The worker stated there have been numerous instances of social care workers in Limerick being assaulted over the last year. The worker said there were 20 incidents of assault in one centre last month. While there are safety policies in place at the centre, the worker said they are not working effectively and are not protecting staff.
“I have been subjected to physical and sexual assaults.We write incident reports on every incident. There were several incidents of sexual assault on me in 2013 and 2014 and other staff. Nothing happened.
“Social care workers are expected to come back the following day after a sexual assault, after a manager meets with them and asks if they are ok. Several staff went out sick because they were too traumatised to come back to work.”
Asked what happens if a social care worker is sexually assaulted by a client, the worker said staff are expected to go back and care for the same person again.  The worker expressed concern that any social care worker that is left traumatised after a sexual assault cannot transfer to a community setting.

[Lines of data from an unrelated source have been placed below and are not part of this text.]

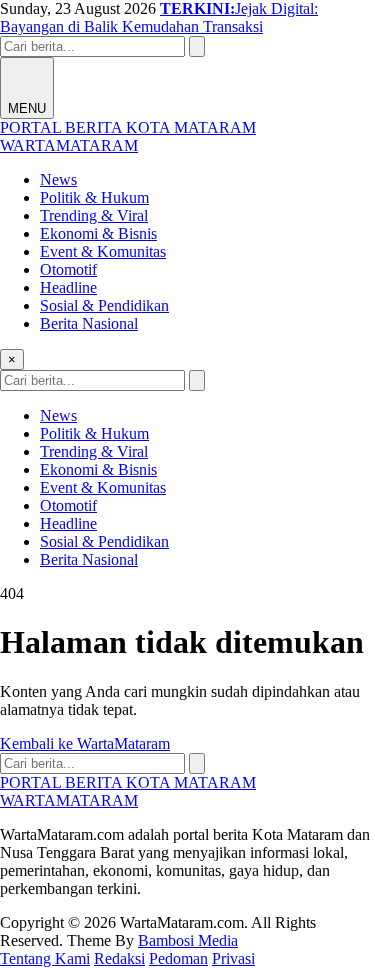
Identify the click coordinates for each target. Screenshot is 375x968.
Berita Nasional (89, 323)
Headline (68, 287)
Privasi (233, 958)
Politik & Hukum (94, 197)
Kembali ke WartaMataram (85, 743)
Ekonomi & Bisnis (98, 233)
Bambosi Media (188, 940)
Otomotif (68, 269)
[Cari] (197, 46)
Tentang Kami (45, 958)
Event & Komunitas (103, 251)
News (58, 179)
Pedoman (178, 958)
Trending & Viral (94, 215)
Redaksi (119, 958)
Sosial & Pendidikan (104, 305)
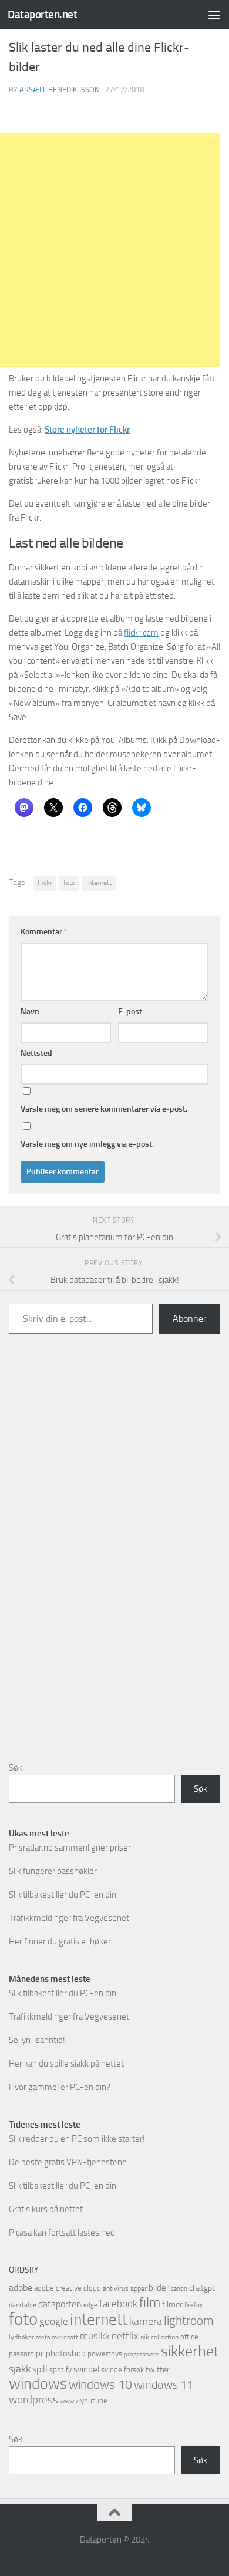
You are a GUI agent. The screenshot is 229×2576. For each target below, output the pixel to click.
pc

“The option is go back to the same environment and be assaulted again or go out sick. The safety structures that are in place are not working and are not protecting staff. Social care workers have to go back to the same centre after they are sick and work with the young person again if they are still there.”

“Statements can be made to the gardaí after an assault but there is only so much the gardaí can do because these teenagers are sometimes 12, 13 or 14. Some young people are involved with the juvenile liaison scheme and get off with a caution.
“Some young people know that nothing is going to happen if they commit an assault, so they don’t really care.”
The worker said there is no proper deterrent to prevent repeated acts of physical and sexual violence. The worker said the centre has several staff out on sick leave for years and staff have left the service because they are too traumatised to work there.
If a social care worker goes on sick leave, they are entitled to three months full pay and three months half pay.
They want this type of incident to be classified as occupational injuries.
Impact representative, Andy Pike, said Tusla does not have an effective way of dealing with situations where the health and safety of social care workers is being put at risk in residential centres.
Mr Pike said some of these children were unmanageable and were placed in centre under court orders, have severe psychological and behavioural difficulties and are in need of help.
“These teenagers are exhibiting forms of behaviour, violence and abuse and staff are expected to put up with it. When staff raise an issue with management, they are caught between a rock and a hard place because they have to provide a place of safety for the child and also have an obligation to provide a safe working environment for the staff.
“We believe the health and safety of staff is a secondary concern and the needs of the child come first. It is a complex problem. Tusla do need to develop robust policies on dealing with challenging and violent behaviour. We have too many social care workers injured at work and off on sick leave. But they are expected to come back and be assaulted again and again. The client will not respond to normal rules of behaviour.
“The reason these children are in care is that they don’t respond to normal rules and behaviour. They will do it again and again. These kids are at the end of the line because there is nowhere to send them, apart from the residential units,” he said.
“There will always be a risk of these assaults but our concern is Tusla isn’t doing enough to minimise these risks and provide a safe working environment.
“It is a very tough job. The clients are not dealt with at school; parents are not given the parenting skills to keep them out of harm’s way. The court system doesn’t know what to do with them. You can have a client with 100 offences that is 12 or 13 years of age that can’t be sent to jail; there is nowhere for them to go,” he said.
The union will now have to request Tusla to do an audit of injuries at work and examine the policies on dealing with challenging behaviour.